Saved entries
════════════════════

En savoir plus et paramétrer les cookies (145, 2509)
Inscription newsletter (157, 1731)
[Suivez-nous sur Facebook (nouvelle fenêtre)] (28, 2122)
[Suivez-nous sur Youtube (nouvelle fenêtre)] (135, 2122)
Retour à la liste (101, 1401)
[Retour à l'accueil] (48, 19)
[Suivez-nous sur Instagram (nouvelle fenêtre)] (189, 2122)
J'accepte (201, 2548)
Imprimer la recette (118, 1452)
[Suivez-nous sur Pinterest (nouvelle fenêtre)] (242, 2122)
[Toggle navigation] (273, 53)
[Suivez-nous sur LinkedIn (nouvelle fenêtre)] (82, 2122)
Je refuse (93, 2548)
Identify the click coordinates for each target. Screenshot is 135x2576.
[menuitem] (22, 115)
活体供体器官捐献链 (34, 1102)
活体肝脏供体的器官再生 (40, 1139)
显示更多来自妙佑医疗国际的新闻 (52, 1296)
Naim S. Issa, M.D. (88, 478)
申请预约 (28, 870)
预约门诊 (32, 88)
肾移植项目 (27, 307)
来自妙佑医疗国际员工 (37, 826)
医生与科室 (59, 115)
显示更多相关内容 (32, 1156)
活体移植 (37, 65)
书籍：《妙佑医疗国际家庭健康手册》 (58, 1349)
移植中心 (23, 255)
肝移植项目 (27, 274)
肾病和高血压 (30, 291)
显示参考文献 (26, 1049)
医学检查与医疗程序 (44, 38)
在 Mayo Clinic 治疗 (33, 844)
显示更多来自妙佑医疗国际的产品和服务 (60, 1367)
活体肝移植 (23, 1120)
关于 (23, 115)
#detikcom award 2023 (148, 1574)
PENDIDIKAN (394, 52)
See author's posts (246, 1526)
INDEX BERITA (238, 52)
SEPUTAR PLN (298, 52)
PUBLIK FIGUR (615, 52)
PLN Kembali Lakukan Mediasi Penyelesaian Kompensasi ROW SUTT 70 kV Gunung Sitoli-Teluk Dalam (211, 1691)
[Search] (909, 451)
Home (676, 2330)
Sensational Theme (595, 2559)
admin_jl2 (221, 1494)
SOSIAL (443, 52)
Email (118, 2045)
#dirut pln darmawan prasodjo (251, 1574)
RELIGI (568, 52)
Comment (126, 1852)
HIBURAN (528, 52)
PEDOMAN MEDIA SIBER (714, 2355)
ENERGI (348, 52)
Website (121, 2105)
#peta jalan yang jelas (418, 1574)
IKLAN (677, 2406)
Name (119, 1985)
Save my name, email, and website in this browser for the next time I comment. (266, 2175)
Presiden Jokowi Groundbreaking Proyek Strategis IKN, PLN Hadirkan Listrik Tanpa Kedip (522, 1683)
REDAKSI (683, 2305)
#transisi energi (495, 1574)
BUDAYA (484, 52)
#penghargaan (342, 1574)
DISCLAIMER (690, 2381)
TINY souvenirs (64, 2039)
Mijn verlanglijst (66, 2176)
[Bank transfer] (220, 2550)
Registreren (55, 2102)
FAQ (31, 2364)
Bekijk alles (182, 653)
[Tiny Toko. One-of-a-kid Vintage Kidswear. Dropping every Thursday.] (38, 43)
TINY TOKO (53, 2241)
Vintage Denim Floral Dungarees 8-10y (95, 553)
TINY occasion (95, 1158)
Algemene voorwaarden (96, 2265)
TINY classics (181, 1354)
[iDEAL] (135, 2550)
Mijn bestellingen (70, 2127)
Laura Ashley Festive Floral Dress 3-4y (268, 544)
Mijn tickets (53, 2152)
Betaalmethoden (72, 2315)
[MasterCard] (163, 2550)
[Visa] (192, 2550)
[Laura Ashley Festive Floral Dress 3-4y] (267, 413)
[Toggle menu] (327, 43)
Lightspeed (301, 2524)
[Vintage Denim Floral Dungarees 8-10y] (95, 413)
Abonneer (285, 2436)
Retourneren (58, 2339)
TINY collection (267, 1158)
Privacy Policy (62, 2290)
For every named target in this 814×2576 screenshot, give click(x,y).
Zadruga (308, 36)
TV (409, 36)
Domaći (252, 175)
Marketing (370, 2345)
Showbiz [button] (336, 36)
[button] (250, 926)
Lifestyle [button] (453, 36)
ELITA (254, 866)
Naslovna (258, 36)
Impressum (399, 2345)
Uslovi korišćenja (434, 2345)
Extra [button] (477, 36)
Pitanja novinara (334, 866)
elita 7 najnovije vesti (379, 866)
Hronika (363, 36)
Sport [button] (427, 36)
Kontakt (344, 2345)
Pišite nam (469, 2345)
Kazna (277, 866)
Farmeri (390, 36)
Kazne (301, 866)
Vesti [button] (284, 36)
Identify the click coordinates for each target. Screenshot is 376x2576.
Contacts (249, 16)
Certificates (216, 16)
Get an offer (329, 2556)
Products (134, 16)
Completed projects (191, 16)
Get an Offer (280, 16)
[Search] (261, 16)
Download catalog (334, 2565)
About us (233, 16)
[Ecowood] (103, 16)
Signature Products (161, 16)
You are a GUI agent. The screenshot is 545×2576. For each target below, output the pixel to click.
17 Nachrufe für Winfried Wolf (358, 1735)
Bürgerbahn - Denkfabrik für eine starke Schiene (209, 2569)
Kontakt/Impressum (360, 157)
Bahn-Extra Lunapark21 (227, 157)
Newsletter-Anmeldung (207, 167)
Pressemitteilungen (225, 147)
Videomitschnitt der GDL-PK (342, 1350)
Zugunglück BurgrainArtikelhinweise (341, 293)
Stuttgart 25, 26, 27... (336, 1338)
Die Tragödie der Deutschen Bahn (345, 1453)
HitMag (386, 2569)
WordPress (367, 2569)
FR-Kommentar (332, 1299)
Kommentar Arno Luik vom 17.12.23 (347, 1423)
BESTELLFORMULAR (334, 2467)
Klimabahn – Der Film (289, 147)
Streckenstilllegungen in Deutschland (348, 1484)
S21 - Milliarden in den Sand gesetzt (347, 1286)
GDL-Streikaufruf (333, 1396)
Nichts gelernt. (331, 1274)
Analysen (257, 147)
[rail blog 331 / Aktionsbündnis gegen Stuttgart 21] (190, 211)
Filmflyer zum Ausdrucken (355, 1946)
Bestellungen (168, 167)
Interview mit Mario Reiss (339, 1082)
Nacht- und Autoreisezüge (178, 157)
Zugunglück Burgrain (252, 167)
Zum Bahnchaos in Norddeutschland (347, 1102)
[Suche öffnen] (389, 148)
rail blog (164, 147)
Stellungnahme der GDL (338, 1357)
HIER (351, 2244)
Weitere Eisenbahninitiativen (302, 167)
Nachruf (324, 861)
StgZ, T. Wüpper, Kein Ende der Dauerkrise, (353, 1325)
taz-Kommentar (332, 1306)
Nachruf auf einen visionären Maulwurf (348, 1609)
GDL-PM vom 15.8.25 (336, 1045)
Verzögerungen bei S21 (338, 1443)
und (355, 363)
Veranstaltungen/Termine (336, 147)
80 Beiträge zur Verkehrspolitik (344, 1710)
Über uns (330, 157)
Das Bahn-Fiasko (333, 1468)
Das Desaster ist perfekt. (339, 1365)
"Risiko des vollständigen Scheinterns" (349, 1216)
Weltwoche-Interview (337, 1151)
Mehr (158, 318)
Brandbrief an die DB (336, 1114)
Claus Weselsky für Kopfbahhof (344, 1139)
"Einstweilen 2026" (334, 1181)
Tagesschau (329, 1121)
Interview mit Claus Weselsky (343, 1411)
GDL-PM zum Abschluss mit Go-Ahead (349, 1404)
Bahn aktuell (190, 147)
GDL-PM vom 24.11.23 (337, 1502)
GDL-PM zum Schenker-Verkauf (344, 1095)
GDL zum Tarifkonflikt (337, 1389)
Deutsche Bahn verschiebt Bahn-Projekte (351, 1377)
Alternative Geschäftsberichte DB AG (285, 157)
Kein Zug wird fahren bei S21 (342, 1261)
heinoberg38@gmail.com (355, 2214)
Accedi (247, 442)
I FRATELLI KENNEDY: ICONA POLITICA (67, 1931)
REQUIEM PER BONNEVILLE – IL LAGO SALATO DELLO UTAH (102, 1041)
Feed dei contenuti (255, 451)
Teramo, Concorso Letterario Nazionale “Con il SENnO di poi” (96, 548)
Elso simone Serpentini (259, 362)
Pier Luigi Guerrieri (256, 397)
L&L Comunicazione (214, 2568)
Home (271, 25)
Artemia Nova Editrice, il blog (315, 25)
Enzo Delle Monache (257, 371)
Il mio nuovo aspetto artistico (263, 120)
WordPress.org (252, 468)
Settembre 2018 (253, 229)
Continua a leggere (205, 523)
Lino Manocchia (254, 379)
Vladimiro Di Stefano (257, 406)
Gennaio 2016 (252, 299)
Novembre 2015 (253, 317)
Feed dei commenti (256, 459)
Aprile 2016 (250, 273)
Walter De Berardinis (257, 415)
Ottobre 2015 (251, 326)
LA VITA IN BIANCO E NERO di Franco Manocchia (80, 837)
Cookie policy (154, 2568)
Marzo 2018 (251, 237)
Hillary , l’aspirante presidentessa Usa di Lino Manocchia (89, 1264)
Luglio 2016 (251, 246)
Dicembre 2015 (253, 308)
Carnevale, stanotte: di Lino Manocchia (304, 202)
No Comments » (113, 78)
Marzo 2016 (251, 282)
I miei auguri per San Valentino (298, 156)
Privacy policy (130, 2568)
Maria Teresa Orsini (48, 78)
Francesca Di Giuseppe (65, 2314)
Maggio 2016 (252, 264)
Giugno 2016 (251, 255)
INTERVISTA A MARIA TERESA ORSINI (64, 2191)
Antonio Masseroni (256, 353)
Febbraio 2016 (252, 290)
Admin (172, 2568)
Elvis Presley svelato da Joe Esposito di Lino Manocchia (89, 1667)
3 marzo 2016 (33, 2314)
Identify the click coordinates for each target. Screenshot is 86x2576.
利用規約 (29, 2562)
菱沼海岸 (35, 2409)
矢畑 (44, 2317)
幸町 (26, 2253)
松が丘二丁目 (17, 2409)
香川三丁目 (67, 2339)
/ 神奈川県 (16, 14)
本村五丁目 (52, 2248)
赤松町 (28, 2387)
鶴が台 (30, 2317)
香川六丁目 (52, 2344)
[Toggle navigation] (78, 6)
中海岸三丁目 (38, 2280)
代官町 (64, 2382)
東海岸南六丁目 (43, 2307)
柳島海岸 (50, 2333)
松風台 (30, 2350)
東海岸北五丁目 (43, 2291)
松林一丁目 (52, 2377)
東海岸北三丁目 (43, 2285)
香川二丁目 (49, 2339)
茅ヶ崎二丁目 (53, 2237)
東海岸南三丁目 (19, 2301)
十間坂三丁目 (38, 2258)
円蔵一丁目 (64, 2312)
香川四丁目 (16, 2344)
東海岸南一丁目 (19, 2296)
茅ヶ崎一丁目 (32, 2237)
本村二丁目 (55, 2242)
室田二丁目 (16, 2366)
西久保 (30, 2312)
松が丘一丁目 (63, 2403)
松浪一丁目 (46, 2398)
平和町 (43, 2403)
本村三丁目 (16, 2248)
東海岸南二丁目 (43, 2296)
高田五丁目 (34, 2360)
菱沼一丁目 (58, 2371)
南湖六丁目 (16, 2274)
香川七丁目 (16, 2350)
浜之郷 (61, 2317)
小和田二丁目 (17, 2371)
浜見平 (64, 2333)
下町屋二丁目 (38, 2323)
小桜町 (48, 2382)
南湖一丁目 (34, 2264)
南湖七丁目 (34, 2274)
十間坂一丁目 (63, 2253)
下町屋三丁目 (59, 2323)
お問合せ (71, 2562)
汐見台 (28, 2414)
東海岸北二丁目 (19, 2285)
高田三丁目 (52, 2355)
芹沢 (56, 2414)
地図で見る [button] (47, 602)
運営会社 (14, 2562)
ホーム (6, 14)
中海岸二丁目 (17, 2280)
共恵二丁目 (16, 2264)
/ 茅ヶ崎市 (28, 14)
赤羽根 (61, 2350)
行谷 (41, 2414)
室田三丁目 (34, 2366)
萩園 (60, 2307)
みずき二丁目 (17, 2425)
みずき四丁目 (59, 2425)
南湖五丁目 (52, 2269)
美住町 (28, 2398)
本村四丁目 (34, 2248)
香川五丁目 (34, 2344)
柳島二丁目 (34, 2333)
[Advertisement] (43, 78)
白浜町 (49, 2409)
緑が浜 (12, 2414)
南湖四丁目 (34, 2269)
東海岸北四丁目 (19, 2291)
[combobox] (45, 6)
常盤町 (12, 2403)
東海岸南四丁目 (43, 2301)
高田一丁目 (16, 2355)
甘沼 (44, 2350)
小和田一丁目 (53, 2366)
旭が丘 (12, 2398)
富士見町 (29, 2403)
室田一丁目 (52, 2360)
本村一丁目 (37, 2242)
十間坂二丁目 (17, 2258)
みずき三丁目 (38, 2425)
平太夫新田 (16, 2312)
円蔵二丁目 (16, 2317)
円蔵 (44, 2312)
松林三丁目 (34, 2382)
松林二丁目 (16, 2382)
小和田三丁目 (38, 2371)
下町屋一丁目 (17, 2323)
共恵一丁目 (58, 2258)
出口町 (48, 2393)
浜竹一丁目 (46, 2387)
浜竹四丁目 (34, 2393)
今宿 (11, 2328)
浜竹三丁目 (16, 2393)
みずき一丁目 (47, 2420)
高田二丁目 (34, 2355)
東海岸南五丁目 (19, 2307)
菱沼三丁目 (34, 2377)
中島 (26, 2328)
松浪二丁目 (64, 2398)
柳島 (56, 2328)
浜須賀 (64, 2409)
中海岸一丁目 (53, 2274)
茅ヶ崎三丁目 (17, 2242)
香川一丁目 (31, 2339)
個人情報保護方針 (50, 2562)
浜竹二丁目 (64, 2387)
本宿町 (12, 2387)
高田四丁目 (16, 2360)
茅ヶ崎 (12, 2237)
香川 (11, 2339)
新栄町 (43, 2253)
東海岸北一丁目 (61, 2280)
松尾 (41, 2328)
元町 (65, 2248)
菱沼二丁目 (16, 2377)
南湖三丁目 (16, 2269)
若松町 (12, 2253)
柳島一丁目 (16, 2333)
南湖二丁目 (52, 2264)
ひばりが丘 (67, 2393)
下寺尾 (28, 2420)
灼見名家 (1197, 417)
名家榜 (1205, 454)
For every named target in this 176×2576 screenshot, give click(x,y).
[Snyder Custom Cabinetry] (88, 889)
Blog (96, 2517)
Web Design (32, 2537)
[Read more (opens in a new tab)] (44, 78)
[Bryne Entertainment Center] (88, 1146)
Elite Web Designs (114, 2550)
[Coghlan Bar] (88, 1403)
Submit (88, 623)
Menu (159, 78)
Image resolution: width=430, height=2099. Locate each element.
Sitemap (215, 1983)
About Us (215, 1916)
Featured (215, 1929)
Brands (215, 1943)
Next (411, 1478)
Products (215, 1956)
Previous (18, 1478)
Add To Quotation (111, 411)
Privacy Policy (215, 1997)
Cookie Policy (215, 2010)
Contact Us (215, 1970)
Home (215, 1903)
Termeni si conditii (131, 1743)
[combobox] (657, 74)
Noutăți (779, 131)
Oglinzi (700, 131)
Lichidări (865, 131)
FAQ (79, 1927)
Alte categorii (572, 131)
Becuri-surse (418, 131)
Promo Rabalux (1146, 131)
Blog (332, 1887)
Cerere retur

════════════════════

[Prompt]: Identify the lines in the entries above that contain "fenêtre", then copy them out.

[Answer box]:
[Suivez-nous sur Facebook (nouvelle fenêtre)] (28, 2122)
[Suivez-nous sur Youtube (nouvelle fenêtre)] (135, 2122)
[Suivez-nous sur Instagram (nouvelle fenêtre)] (189, 2122)
[Suivez-nous sur Pinterest (nouvelle fenêtre)] (242, 2122)
[Suivez-nous sur LinkedIn (nouvelle fenêtre)] (82, 2122)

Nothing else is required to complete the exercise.